Agi Haines

TALK

Simulating Corporealities

For many years people have learnt about the body through simulacra, such as dissected dead material, marks on paper or digital replications. These models, although lacking the motion, consistency, behavior, moisture and smell of a living human, still seem to offer significant knowledge for clinical use. The applicable expertise gained through the interactions with models of the body are invaluable in the support towards medical knowledge, yet are oddly founded as a result of a simulated reality, that being in the simulacrum of the living human form.

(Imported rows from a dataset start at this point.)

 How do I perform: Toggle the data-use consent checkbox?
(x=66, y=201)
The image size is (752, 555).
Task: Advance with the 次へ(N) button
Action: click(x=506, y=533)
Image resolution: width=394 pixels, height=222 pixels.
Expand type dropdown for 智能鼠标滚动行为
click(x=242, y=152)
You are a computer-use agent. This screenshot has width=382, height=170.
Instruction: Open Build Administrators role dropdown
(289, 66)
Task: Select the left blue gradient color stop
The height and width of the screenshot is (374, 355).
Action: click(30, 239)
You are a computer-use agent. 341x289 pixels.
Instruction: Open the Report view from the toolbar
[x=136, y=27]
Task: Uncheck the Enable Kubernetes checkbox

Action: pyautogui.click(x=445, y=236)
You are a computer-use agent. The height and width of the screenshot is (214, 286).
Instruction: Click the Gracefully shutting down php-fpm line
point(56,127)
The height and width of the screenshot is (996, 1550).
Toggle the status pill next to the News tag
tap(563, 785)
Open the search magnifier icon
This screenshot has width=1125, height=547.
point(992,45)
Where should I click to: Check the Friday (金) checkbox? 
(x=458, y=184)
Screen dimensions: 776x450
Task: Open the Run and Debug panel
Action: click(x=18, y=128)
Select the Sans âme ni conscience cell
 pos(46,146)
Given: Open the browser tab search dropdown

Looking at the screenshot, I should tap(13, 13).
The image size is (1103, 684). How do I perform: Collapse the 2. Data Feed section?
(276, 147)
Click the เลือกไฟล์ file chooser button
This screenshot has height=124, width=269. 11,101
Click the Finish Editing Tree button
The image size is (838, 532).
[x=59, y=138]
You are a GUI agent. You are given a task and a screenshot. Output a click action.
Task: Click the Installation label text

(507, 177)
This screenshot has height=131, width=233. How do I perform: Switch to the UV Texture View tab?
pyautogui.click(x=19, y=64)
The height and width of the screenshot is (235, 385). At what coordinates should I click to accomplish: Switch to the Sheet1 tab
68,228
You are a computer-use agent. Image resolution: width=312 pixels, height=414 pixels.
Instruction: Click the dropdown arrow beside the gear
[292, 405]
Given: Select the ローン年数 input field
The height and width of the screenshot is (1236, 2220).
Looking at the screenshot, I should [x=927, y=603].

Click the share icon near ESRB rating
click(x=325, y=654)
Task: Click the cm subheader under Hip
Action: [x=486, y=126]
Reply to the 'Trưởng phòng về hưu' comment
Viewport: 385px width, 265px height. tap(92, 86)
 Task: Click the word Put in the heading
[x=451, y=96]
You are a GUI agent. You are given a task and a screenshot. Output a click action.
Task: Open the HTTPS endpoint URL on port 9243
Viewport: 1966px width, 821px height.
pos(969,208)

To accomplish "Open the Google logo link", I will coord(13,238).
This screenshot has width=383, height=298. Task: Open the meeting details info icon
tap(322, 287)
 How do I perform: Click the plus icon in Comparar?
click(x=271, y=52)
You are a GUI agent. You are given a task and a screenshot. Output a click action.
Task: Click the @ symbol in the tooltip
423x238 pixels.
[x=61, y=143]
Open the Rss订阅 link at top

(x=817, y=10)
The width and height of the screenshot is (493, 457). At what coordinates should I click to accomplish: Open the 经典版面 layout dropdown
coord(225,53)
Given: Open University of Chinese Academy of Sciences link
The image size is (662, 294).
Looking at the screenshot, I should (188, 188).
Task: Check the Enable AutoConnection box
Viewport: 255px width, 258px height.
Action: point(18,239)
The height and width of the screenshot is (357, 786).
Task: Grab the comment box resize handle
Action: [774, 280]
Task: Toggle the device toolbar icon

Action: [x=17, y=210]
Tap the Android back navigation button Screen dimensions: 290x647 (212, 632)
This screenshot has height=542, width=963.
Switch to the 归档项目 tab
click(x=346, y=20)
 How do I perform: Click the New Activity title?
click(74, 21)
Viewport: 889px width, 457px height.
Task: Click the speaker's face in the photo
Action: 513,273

In an attempt to prevent the loss of vulnerable human values in the face of nascent biomedical and healthcare technologies, perhaps building awareness of the representation of simulated realities may help when making decisions regarding the future of healthcare. This talk will look at the designer’s role in researching alternative or possible simulated realities as a platform for raising shared concerns about representation. Looking at the potential of design methodologies to encourage reflection regarding the interaction between the body and technology, and how this reflection may leave a cognitive imprint.

BIO

Agi Haines’ work is focused on the design of the human body. How might people respond to the possibilities of our body as another everyday material and how far can we push our malleable bodies while still being accepted by society?

After completing her masters in the Design Interactions department at the Royal College of Art, she is now undertaking PhD research at Transtechnology Research, funded by Plymouth University. This research sits within a transdisciplinary department called Cognovo – a large scale Marie Curie funded ITN exploring cognitive innovation. Working amongst various artists and scientists who are all focused on creativity and cognition, her inspiration comes from the weird and wonderful things that exist inside us. Questioning how our morbid curiosity for the viscera of life might affect the future of design, not only for the environment but also for us as sentient sacks of flesh within it?